| EXERCISE REQUIREMENTS |
Nothing but the entries, copied exactly, should appear in the response.

| Stored dataset items |
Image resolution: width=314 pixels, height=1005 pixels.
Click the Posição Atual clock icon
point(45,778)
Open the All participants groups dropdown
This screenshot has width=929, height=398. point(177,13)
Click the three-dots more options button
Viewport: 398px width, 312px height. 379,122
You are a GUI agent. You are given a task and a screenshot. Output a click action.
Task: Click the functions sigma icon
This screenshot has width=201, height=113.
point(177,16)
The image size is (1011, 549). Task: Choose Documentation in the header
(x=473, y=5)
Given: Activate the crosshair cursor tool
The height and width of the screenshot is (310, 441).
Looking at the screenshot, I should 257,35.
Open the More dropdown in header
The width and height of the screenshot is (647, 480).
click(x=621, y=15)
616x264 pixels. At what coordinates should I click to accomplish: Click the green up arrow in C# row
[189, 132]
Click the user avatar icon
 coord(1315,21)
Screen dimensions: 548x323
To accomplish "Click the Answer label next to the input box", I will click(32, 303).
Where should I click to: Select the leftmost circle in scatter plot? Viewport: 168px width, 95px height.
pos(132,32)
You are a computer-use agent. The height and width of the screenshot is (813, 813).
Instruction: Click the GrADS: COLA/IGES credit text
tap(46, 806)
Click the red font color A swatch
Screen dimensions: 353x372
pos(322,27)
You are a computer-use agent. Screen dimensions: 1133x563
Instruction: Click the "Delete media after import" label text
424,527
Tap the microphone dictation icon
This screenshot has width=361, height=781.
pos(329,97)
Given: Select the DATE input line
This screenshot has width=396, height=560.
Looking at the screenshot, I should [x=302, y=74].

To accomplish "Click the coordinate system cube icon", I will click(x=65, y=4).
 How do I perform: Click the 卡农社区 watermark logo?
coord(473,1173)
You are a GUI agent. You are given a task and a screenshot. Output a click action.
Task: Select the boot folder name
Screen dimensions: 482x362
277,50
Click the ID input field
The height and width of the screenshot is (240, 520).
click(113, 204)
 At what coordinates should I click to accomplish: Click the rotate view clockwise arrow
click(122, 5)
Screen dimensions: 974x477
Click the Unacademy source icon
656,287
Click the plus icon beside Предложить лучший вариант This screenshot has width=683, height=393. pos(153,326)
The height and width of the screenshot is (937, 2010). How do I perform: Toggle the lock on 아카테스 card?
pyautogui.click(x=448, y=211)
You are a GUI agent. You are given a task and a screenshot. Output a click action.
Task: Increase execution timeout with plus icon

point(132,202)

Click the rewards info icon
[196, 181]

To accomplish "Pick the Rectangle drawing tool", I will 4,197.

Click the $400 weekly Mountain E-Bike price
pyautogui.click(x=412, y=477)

| RESULT FOR THIS EXERCISE |
Image resolution: width=314 pixels, height=1005 pixels.
Click the Posição Atual clock icon
point(45,778)
Open the All participants groups dropdown
This screenshot has width=929, height=398. point(177,13)
Click the three-dots more options button
Viewport: 398px width, 312px height. 379,122
You are a GUI agent. You are given a task and a screenshot. Output a click action.
Task: Click the functions sigma icon
This screenshot has width=201, height=113.
point(177,16)
The image size is (1011, 549). Task: Choose Documentation in the header
(x=473, y=5)
Given: Activate the crosshair cursor tool
The height and width of the screenshot is (310, 441).
Looking at the screenshot, I should 257,35.
Open the More dropdown in header
The width and height of the screenshot is (647, 480).
click(x=621, y=15)
616x264 pixels. At what coordinates should I click to accomplish: Click the green up arrow in C# row
[189, 132]
Click the user avatar icon
 coord(1315,21)
Screen dimensions: 548x323
To accomplish "Click the Answer label next to the input box", I will click(32, 303).
Where should I click to: Select the leftmost circle in scatter plot? Viewport: 168px width, 95px height.
pos(132,32)
You are a computer-use agent. The height and width of the screenshot is (813, 813).
Instruction: Click the GrADS: COLA/IGES credit text
tap(46, 806)
Click the red font color A swatch
Screen dimensions: 353x372
pos(322,27)
You are a computer-use agent. Screen dimensions: 1133x563
Instruction: Click the "Delete media after import" label text
424,527
Tap the microphone dictation icon
This screenshot has width=361, height=781.
pos(329,97)
Given: Select the DATE input line
This screenshot has width=396, height=560.
Looking at the screenshot, I should [x=302, y=74].

To accomplish "Click the coordinate system cube icon", I will click(x=65, y=4).
 How do I perform: Click the 卡农社区 watermark logo?
coord(473,1173)
You are a GUI agent. You are given a task and a screenshot. Output a click action.
Task: Select the boot folder name
Screen dimensions: 482x362
277,50
Click the ID input field
The height and width of the screenshot is (240, 520).
click(113, 204)
 At what coordinates should I click to accomplish: Click the rotate view clockwise arrow
click(122, 5)
Screen dimensions: 974x477
Click the Unacademy source icon
656,287
Click the plus icon beside Предложить лучший вариант This screenshot has width=683, height=393. pos(153,326)
The height and width of the screenshot is (937, 2010). How do I perform: Toggle the lock on 아카테스 card?
pyautogui.click(x=448, y=211)
You are a GUI agent. You are given a task and a screenshot. Output a click action.
Task: Increase execution timeout with plus icon

point(132,202)

Click the rewards info icon
[196, 181]

To accomplish "Pick the Rectangle drawing tool", I will 4,197.

Click the $400 weekly Mountain E-Bike price
pyautogui.click(x=412, y=477)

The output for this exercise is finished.